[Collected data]
============================================================

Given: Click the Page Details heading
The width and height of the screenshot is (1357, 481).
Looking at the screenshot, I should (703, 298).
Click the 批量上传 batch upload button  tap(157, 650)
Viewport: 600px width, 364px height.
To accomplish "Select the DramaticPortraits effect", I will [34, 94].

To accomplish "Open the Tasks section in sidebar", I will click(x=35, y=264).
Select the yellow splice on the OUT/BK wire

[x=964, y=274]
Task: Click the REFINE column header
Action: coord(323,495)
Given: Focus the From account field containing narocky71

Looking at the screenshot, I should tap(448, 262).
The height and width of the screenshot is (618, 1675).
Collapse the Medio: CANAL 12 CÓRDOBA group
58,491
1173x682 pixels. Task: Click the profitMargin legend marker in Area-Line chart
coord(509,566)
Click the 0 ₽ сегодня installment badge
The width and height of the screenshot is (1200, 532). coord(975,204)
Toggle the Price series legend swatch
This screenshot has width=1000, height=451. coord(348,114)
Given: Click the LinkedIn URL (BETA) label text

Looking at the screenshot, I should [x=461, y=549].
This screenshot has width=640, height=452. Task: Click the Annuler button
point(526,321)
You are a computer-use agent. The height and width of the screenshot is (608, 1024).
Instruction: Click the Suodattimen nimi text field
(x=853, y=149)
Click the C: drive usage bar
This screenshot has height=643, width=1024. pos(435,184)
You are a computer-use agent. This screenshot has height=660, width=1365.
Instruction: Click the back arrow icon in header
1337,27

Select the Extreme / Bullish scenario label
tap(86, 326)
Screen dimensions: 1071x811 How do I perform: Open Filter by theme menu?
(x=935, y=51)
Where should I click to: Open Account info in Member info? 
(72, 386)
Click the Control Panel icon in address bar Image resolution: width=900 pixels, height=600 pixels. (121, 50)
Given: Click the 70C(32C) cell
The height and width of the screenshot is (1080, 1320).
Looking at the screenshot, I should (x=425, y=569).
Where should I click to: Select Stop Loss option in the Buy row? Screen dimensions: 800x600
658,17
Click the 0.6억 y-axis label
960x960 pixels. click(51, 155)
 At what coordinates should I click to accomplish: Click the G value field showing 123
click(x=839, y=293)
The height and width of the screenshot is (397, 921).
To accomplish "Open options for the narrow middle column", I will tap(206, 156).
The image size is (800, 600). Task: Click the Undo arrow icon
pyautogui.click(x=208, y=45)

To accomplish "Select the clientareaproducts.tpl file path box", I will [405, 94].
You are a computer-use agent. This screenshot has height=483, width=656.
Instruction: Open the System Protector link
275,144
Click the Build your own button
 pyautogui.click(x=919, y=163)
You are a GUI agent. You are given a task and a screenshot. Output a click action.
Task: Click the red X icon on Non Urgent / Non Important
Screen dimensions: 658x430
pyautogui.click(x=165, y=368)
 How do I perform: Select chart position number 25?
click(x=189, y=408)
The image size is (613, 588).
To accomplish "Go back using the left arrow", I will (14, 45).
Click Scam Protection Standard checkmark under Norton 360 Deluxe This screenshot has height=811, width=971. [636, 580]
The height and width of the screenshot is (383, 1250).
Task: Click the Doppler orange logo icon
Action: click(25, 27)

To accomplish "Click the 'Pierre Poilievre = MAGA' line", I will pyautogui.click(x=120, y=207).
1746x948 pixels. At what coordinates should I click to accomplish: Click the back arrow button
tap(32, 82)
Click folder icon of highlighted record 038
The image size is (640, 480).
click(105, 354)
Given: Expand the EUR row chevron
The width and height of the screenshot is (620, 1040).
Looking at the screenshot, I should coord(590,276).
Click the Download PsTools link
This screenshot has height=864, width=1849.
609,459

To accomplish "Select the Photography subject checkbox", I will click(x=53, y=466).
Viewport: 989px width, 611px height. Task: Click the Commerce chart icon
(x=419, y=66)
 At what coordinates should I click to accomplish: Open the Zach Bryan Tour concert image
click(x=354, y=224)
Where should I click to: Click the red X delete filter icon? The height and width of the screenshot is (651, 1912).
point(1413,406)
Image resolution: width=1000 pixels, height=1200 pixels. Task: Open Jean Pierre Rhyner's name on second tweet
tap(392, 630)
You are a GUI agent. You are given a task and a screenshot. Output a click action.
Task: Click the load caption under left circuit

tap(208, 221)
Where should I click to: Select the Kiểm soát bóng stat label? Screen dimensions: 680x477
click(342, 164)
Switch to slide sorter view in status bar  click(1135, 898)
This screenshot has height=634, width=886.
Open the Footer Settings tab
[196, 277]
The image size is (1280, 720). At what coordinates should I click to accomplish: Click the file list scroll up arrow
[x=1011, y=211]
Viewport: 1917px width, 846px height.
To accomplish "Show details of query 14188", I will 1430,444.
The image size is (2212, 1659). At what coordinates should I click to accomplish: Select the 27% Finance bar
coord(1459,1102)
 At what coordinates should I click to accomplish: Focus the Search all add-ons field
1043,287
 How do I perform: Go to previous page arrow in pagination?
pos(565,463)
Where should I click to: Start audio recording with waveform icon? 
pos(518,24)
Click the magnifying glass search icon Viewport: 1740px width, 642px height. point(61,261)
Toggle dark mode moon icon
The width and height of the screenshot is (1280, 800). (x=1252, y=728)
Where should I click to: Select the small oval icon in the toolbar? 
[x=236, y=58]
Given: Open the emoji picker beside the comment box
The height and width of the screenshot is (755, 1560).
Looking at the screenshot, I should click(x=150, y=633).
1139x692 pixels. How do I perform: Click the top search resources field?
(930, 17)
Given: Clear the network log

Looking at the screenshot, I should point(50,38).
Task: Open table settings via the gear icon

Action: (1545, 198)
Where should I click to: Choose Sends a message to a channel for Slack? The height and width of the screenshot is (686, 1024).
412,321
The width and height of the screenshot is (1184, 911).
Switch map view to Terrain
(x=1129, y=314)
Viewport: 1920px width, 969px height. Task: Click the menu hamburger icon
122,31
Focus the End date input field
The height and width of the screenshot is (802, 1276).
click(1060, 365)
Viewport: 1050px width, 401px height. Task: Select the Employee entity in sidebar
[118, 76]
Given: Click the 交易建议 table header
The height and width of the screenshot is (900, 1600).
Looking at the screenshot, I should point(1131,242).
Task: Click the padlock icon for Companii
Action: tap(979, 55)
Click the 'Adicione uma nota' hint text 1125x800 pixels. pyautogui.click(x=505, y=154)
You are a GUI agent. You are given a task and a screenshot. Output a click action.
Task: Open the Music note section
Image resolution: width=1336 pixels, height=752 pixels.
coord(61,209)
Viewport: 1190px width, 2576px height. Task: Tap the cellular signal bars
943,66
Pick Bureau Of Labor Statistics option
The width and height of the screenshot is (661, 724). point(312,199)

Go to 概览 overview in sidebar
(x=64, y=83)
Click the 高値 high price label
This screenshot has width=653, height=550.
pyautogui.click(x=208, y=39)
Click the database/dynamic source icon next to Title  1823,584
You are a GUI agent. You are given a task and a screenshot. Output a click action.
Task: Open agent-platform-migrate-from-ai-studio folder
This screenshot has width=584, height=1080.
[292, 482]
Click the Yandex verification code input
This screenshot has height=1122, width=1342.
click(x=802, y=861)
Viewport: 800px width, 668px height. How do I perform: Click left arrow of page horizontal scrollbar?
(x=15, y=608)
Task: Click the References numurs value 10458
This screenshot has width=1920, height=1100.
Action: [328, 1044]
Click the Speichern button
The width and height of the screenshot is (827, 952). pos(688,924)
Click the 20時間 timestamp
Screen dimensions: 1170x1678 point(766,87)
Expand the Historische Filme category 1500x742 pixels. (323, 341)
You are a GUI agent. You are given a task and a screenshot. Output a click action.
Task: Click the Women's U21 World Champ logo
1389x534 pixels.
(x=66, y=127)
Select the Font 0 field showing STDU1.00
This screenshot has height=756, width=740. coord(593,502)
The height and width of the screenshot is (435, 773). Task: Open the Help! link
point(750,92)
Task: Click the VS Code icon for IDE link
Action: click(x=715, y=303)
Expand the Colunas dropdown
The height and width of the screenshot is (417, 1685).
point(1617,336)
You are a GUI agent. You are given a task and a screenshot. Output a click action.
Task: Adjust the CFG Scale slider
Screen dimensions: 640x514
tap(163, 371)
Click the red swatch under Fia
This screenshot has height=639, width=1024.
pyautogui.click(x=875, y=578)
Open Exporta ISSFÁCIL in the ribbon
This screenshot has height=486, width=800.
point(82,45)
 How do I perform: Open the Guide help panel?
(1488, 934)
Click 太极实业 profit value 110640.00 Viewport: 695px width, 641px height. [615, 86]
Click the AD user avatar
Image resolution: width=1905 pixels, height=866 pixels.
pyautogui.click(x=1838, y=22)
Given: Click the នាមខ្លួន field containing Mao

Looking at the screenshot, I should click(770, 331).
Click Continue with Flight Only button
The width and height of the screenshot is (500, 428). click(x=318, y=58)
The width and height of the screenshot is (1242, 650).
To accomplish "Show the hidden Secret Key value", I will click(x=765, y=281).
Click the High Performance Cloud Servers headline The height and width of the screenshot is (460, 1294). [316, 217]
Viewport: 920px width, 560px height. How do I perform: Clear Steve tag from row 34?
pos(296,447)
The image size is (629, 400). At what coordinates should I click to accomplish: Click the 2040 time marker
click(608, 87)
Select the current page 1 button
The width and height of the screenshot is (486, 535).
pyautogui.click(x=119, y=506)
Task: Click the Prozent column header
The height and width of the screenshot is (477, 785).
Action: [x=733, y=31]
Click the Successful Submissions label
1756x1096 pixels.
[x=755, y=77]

============================================================

Which lines in the records above contain the word "computer"? Return each of them.

You are a computer-use agent. The height and width of the screenshot is (608, 1024).
You are a computer-use agent. This screenshot has height=660, width=1365.
You are a computer-use agent. This screenshot has height=483, width=656.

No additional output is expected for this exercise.